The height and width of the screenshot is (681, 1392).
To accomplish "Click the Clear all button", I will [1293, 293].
******
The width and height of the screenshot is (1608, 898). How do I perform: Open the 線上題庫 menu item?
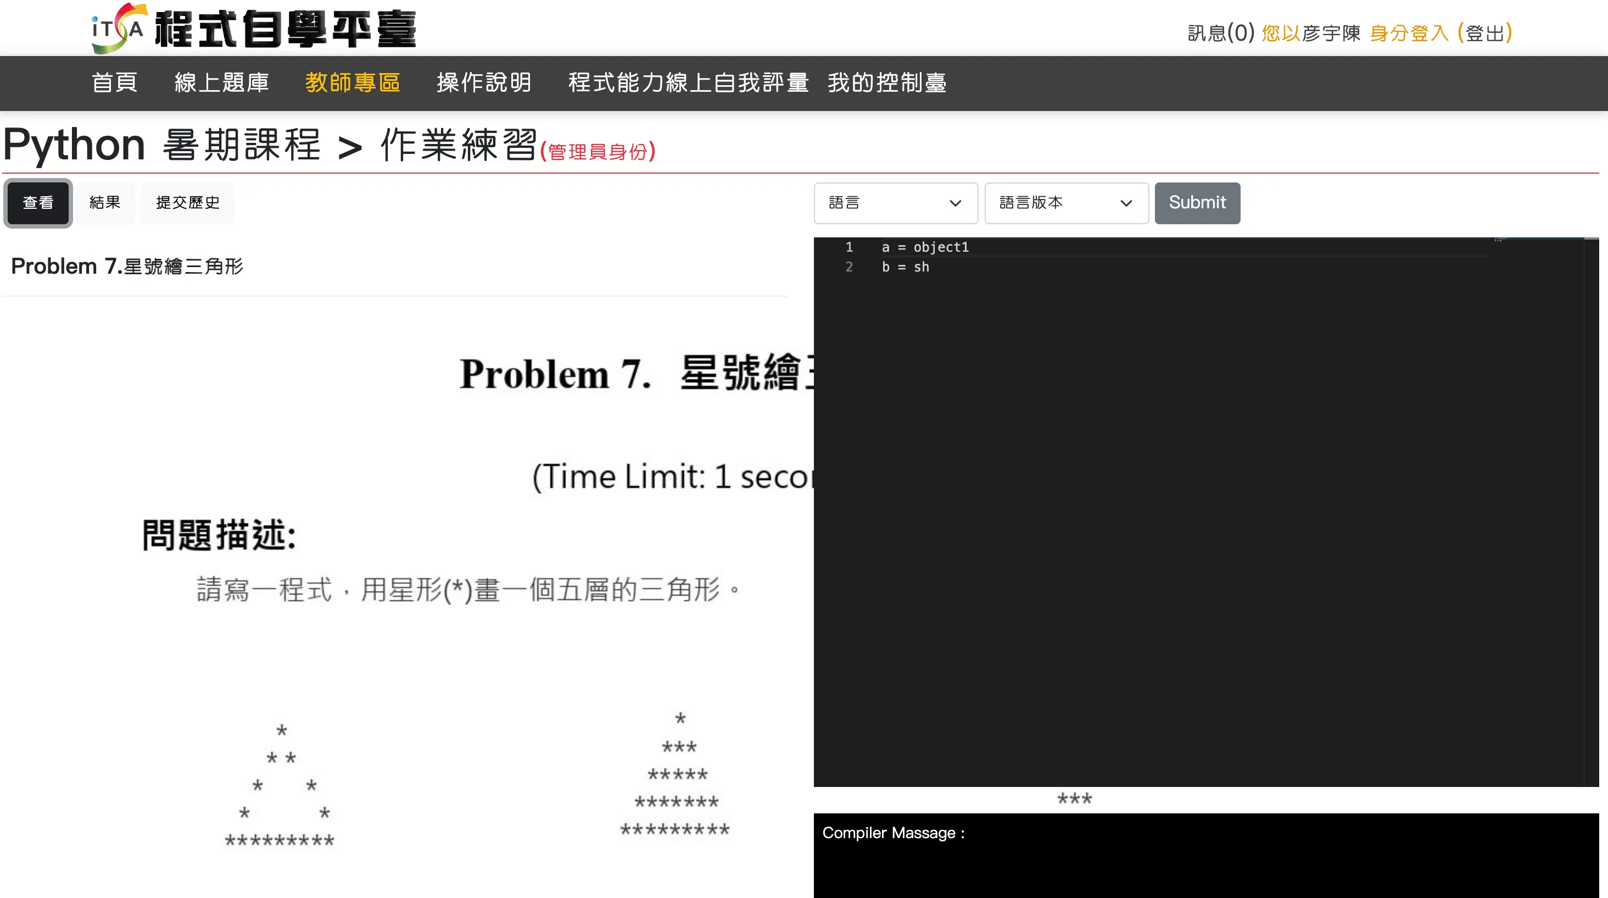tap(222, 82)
******
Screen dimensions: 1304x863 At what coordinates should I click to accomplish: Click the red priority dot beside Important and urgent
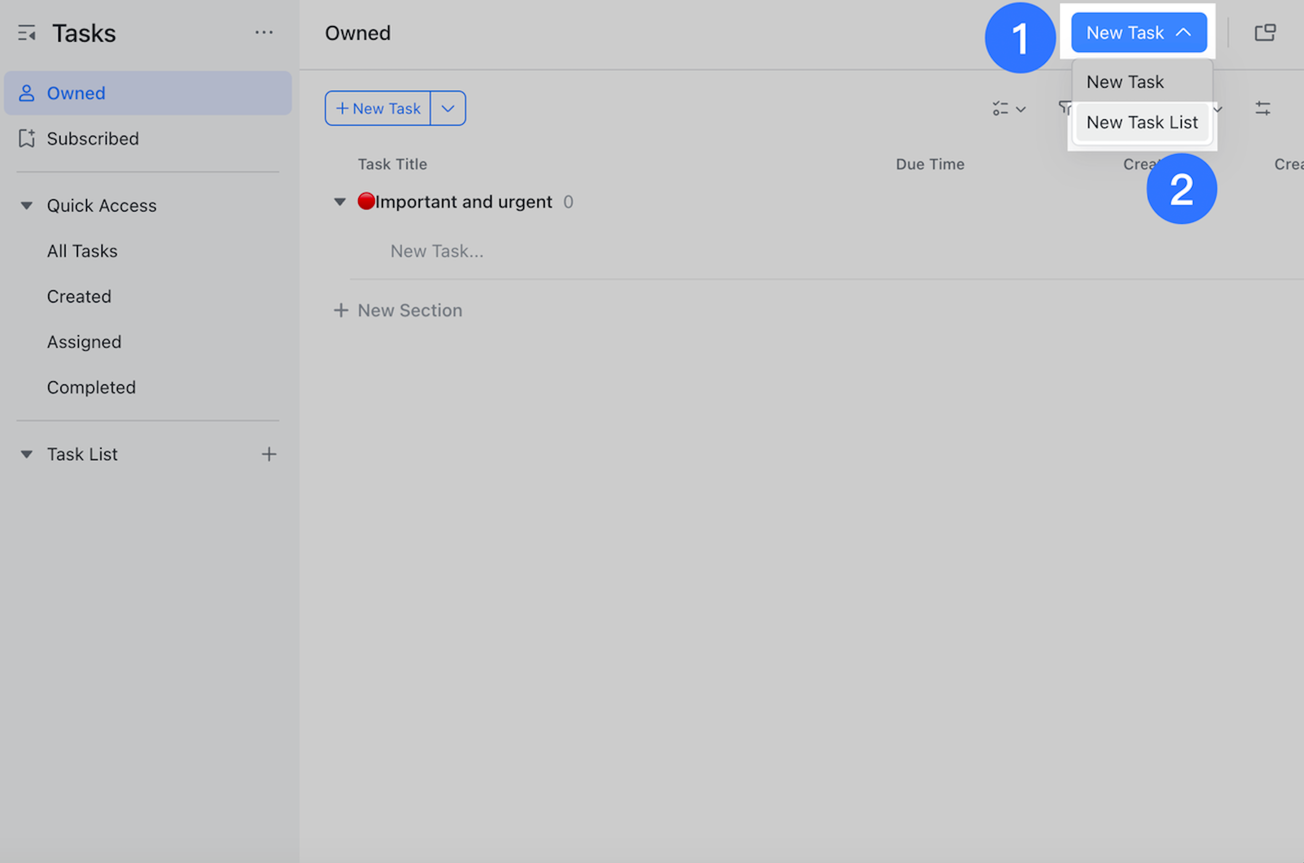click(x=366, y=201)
******
Given task:
Copy the rows from the line with "The height and" to the line with "will [1293, 293].", putting "Reset" in place of "Clear all" and leaving all else as it is.

Task response:
The height and width of the screenshot is (681, 1392).
To accomplish "Click the Reset button", I will [1293, 293].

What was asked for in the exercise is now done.